The Gated ReLU problem with no regularization or \(\ell_2\) regularization is

\[F(u) = \frac{1}{2}\|\sum_{D_i \in \mathcal{D}} D_i X u_{i} - y\|_2^2 + \lambda \sum_{D_i \in \mathcal{D}} \|u_i\|_2^2.\]

This is a convex quadratic problem equivalent to ridge regression which this optimizer solves using conjugate-gradient (CG) type methods. Either LSMR [1] or LSQR [2] can be used; implementations are provided by scipy.sparse.linalg. See SOL for details on these methods.

model

the model that should be optimized.

solver

the underlying CG-type solver to use.

max_iters

the maximum number of iterations to run the optimization method.

tol

the tolerance for terminating the optimization procedure early.

Notes

  • This solver only supports computation on CPU. The user’s choice of

    backend will be overridden if necessary.

  • This solver only supports L2

    regularization or no regularization.

References

[1] D. C.-L. Fong and M. A. Saunders, LSMR: An iterative algorithm

for sparse least-squares problems, SIAM J. Sci. Comput. 33:5, 2950-2971, published electronically Oct 27, 2011.

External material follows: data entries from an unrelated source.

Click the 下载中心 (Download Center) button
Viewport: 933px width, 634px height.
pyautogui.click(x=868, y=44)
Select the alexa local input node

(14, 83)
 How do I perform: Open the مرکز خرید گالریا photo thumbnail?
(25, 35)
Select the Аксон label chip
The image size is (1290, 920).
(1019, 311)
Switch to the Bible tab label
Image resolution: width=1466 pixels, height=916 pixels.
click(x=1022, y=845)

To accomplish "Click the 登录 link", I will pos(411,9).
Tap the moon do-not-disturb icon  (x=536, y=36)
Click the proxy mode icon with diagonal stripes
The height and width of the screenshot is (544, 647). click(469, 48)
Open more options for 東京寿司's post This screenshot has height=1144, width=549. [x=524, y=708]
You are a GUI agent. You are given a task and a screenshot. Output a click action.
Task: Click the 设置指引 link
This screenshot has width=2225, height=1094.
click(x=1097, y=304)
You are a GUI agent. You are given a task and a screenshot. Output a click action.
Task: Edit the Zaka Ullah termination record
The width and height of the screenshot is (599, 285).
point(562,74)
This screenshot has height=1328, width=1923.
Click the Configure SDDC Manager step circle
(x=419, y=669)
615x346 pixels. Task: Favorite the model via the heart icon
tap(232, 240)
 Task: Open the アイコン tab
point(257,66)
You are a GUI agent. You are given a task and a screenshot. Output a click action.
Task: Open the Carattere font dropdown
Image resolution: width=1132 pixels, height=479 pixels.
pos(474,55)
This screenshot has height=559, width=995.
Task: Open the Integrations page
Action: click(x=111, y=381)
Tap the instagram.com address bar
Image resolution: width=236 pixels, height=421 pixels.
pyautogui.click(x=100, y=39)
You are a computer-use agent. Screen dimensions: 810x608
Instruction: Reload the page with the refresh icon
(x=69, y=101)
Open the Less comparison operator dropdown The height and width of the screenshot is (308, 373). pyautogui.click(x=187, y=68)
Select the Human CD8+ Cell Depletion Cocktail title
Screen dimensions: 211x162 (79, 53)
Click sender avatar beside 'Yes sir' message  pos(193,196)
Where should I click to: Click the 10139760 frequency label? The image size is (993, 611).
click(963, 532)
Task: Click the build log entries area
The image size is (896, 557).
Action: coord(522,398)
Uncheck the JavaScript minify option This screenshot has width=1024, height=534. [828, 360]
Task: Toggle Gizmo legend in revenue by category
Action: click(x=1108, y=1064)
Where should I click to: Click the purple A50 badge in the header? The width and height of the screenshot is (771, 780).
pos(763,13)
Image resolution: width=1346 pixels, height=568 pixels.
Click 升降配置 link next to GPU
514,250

[2] C. C. Paige and M. A. Saunders, LSQR: An algorithm for sparse linear equations and sparse least squares, TOMS 8(1), 43-71 (1982)

class scnn.solvers.Optimizer(model: Model)

Base class for optimizers.

model

the model that should be optimized.

class scnn.solvers.RFISTA(model: Model, max_iters: int = 10000, tol: float = 1e-06)

Fast proximal-gradient solver for Gated ReLU models.

This optimizer solves the convex Gated ReLU training problem by directly minimizing the convex reformulation,

\[F(u) = L\left(\sum_{D_i \in \mathcal{D}} D_i X u_{i}), y\right) + \lambda R(u),\]

where \(L\) is a convex loss function, \(R\) is a regularizer, and \(\lambda\) is the regularization strength.

model

the model to be optimized.

max_iters

the maximum number of iterations to run the solver.

tol

the tolerance for terminating the optimization procedure early; tol will be checked against the squared norm of the minimum-norm subgradient.